YOUR ASSIGNMENT: Quote the records in full and leave their pictures out.

**** DATA FOR PROCESSING

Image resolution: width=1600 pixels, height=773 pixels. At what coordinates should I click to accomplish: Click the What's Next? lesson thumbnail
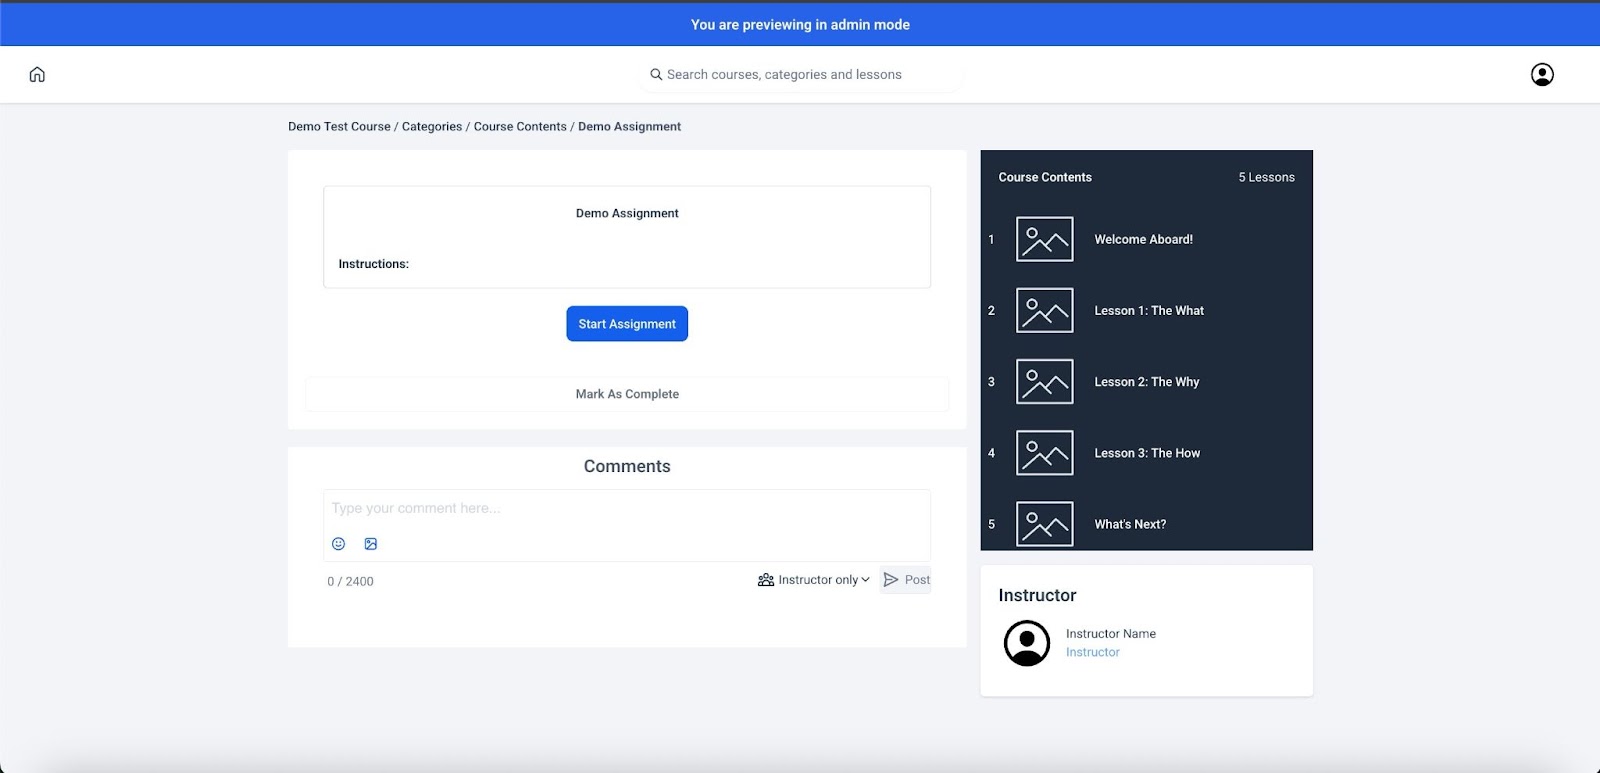(x=1044, y=524)
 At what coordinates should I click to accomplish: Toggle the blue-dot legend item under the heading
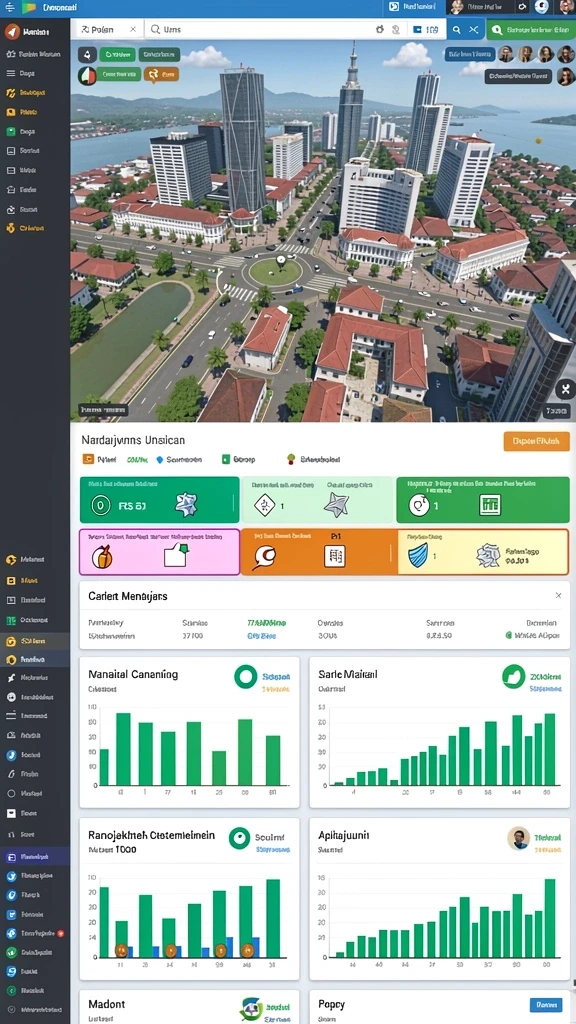(179, 460)
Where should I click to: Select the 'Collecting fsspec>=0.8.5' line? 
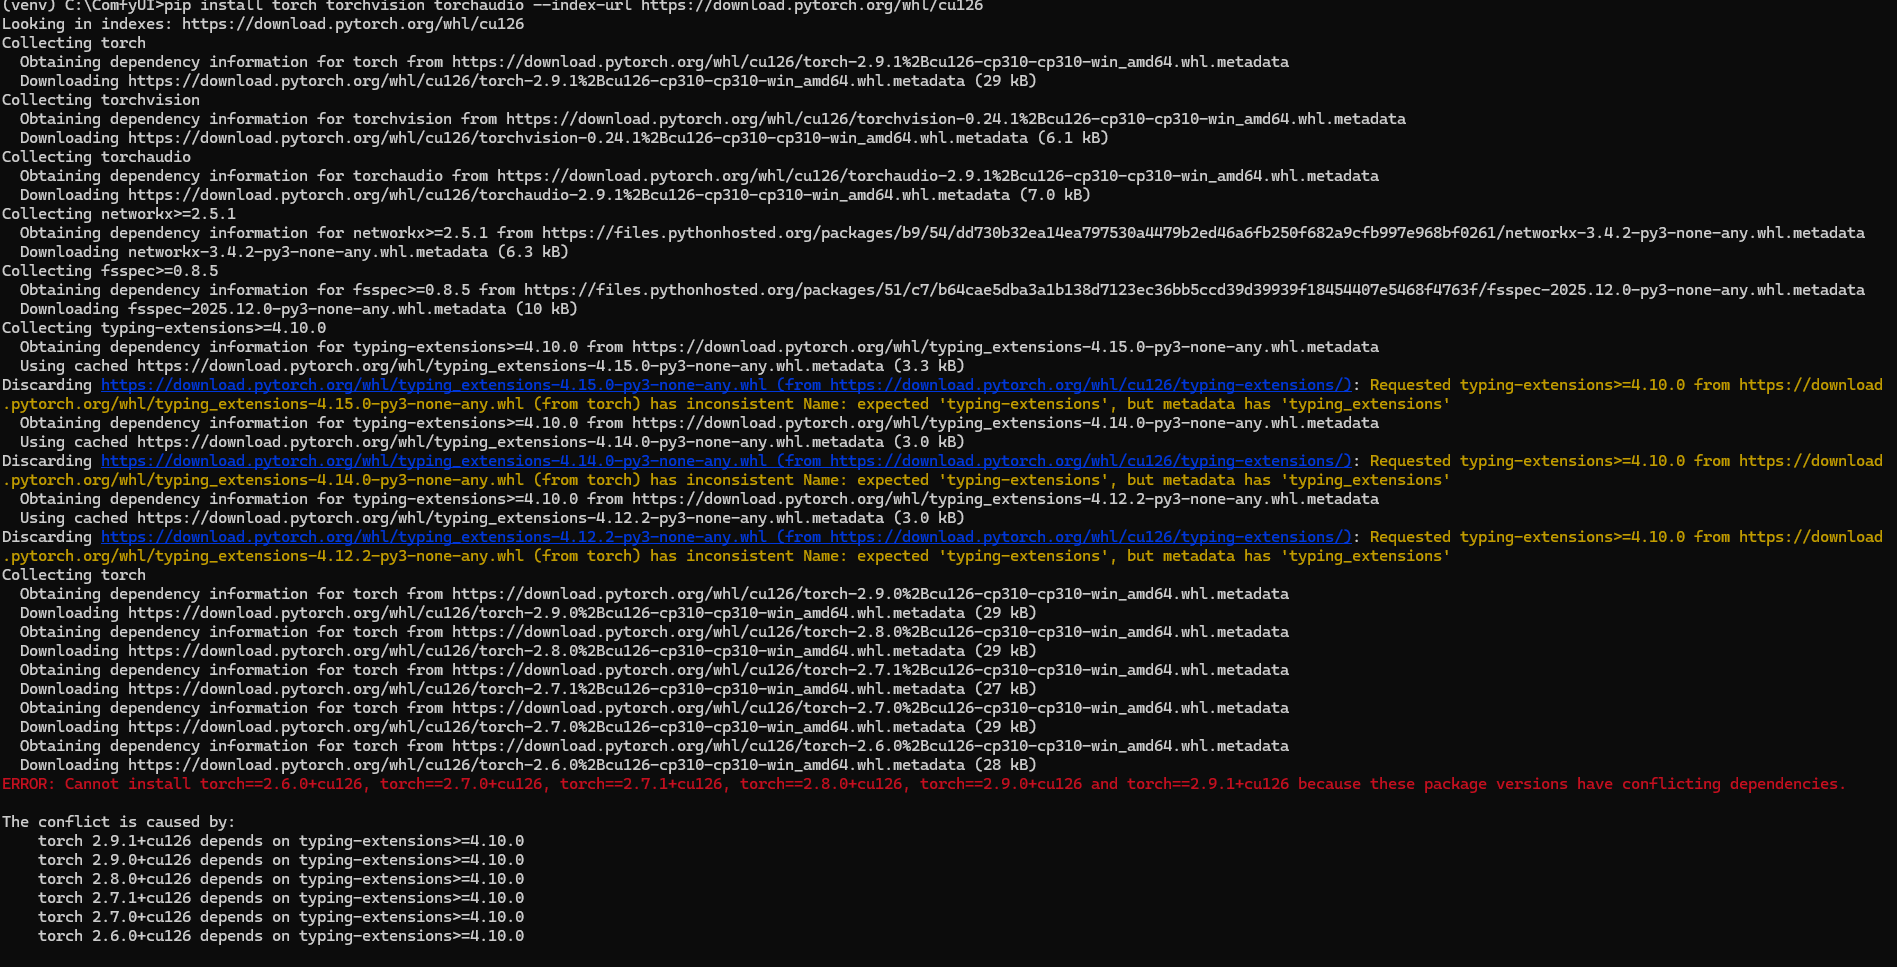109,271
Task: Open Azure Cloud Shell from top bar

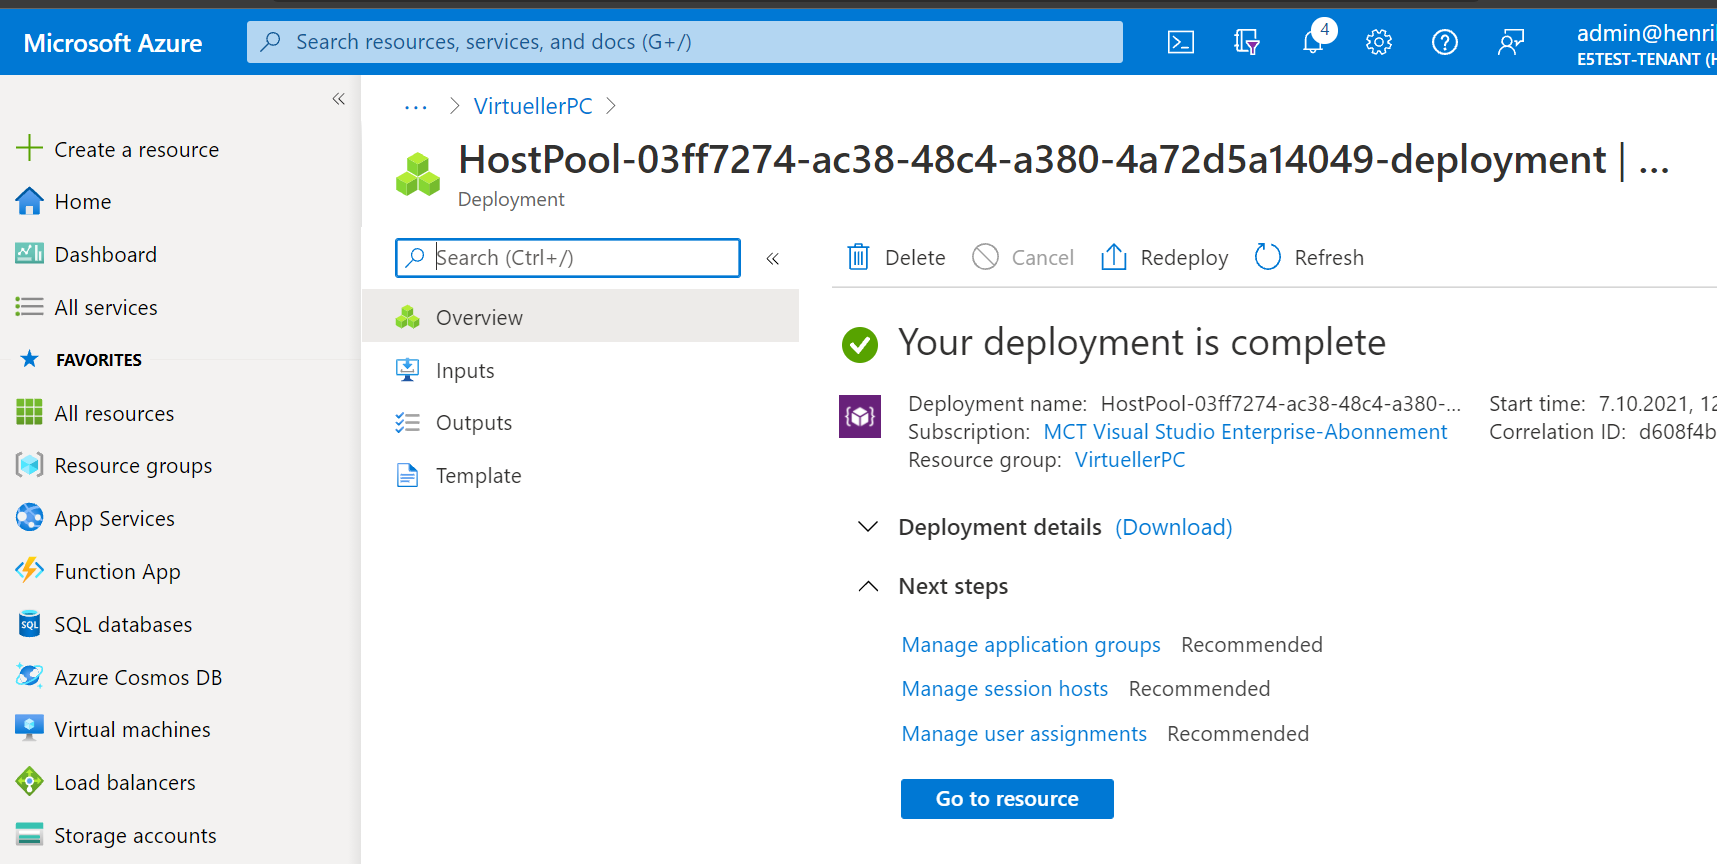Action: pyautogui.click(x=1180, y=42)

********

WORKED SOLUTION:
Image resolution: width=1600 pixels, height=773 pixels. At what coordinates should I click to accomplish: Click the What's Next? lesson thumbnail
(x=1044, y=524)
 At what coordinates should I click to accomplish: Toggle the blue-dot legend item under the heading
(179, 460)
Where should I click to: Select the 'Collecting fsspec>=0.8.5' line? 
109,271
Task: Open Azure Cloud Shell from top bar

Action: pyautogui.click(x=1180, y=42)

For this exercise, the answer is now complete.